Certo, il Whisteldown è molto più interessante di me. Katarina era un'acrobata conosciuta e rinomata per la sua bravura. Aveva volteggiato, lasciando estasiati i reali di Spagna e Francia e, perfino, il Pontefice a Roma. Ma Sua Maestà, la Regina d'Inghilterra, preferiva leggere delle insulse cronache mondane, piuttosto che ammirare lei. Brinsley, il maggiordomo della Regina, entrò trafelato. "Vostra Maestà, il medico di corte vorrebbe relazionarvi sul re". Katarina drizzò le orecchie.
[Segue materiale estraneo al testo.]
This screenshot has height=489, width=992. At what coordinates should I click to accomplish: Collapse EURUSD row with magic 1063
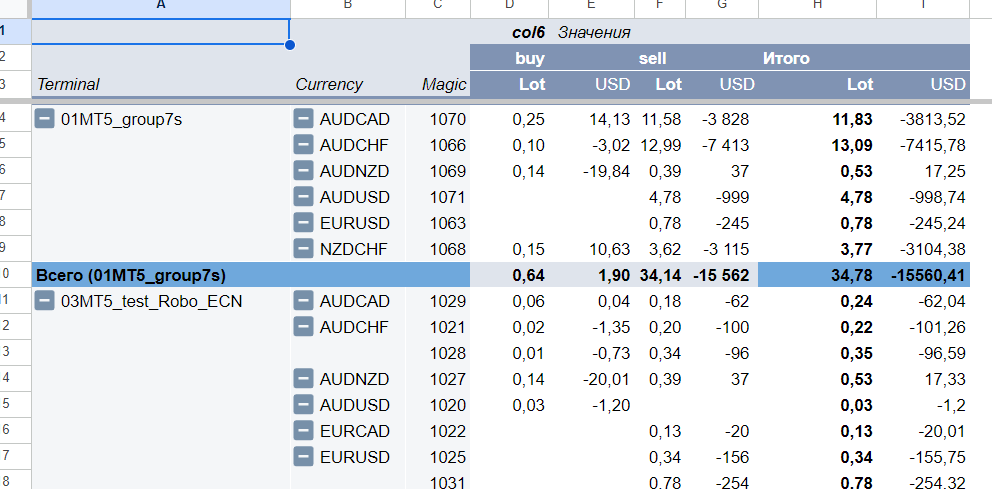coord(304,223)
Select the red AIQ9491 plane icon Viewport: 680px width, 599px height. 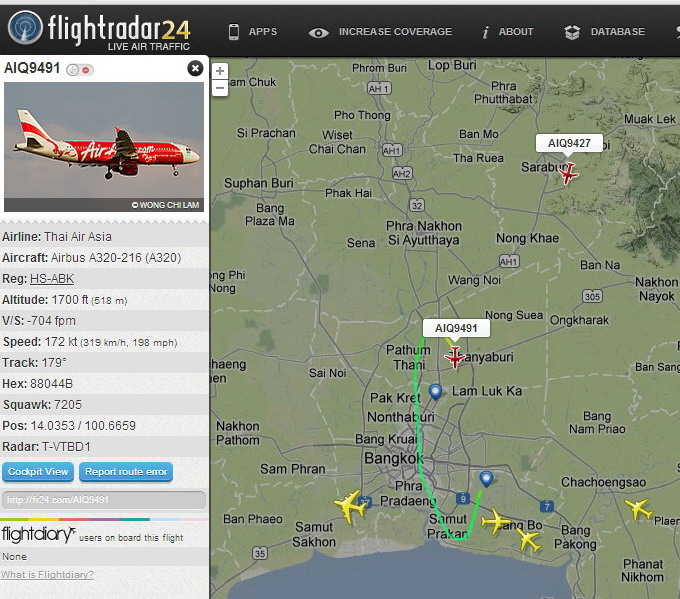pos(454,357)
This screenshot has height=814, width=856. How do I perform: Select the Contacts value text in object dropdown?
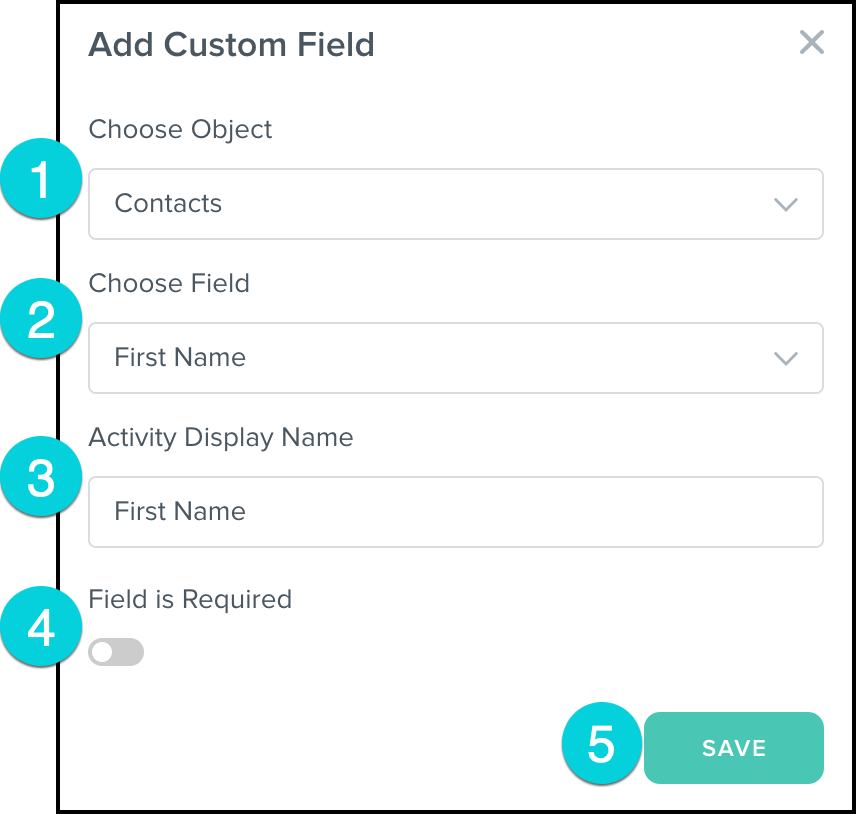point(168,204)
Il vero motivo per cui faceva l'acrobata era ascoltare i pettegolezzi più succosi. La Regina sfogliò una pagina annoiata. "È mai possibile che non sia ancora stato annunciato un fidanzamento degno di attenzione". L'acrobata sorrise tra sé e sé. La Regina aveva fatto finta di niente, ma lei l'aveva vista contrarre impercettibilmente le labbra. Ci teneva davvero al marito. "Che stagione deludente" sospirò la Regina che simulava ancora indifferenza. Il maggiordomo s'intromise eccitato. "Io, se volete ho una storia succulenta su una nostra lavapiatti". Ma la Regina lo interruppe. "non mi interessano le tresche di una sguattera. Io voglio essere coinvolta, intrigata". Fece un cenno con la mano. "il medico deve dirmi che mio marito è morto, Brinsley?". Il maggiordomo, colto alla sprovvista, perse il contegno. "Oh Dio... Non penso, Vostra Maestà". "Allora ditegli che sono occupata". Katarina fu sicura di essere l'unica ad aver notato il sospiro di sollievo della Regina. Poi fece un salto mortale mentre lei ordinava "E portate qui la mia cancelleria, grazie".

Dalla camera di Daphne era emesso un vociferare che si sarebbe potuto sentire fino alla villa dei Mayfair. "I rubini o le perle, signorina?" domandò Rose a Daphne. Quest'ultima si stava preparando per la serata. Lady Bridgerton rispose per la figlia, sovrappensiero. "Oh le perle, senza dubbio.". Ma la ragazza non era d'accordo. "Mamma, forse i rubini attirerebbero le attenzioni dei corteggiatori". Poi, mentre si era poggiata la collana che scintillava sotto la luce del candelabro per vedere se si intonava, iniziò un discorso, che ebbe senso nella sua testa finché non uscì dalla sua bocca. "Se non posso mettere tutte le uova in un solo paniere.... dovrò raccogliere più uova". Eloise, seduta scompostamente su una poltrona intenta a leggere un libro, sollevò il capo. "Quel Duca ti fa girare la testa come una trottola". Daphne sbuffò, rimanendo miracolosamente impeccabile. Poi mormorò tra sé e sé. "Mi basta che faccia girare Berbrooke lontano da me". Daphne non aveva più visto Lord Berbrooke, né suo fratello, ma sapeva che il piccolo teatrino della mattina non li avrebbe trattenuti lontani ancora per molto. Nella stanza entrò la governante di corsa. Lady Bridgerton le si avvicinò. "Signora Whissel, che succede?". La donna boccheggiante le porse un pezzo di carta, Lady Bridgerton lo prese senza capire. "L'altra spiegò, meglio che poteva. "La regina, mia signora". Un mormorio serpeggiò nella stanza. Daphne domandò compostamente "Che cos'ha? È malata?". Eloise chiuse il libro. "Re Giorgio le ha fatto del male?". Perfino Rose intervenne. I domestici in casa Bridgerton venivano trattati molto meglio che dalle altre famiglie dell'alta società londinese: potevano esprimere le loro opinioni. "Quella è la sua carta intestata?". La signora Whissel non ebbe la forza di fare un cenno di diniego ad ogni proposta. "Ha scritto una lettera indirizzata a voi, signora". Hyacinth si alzò in piedi. "Che cosa dice, mamma?". Lady Bridgerton non rispose subito, era troppo impegnata a leggere, muovendo velocemente gli occhi da una parte e dall'altra del foglio. "Sono stata invitata a un tè privato con la Regina, tra due giorni". Nessuno pronunciò una parola. Un silenzio limpido si cristallizzò nell'aria. "Niente perle, mia cara. Sta sera metterai i diamanti". Daphne sorrise fugacemente al suo riflesso nello specchio.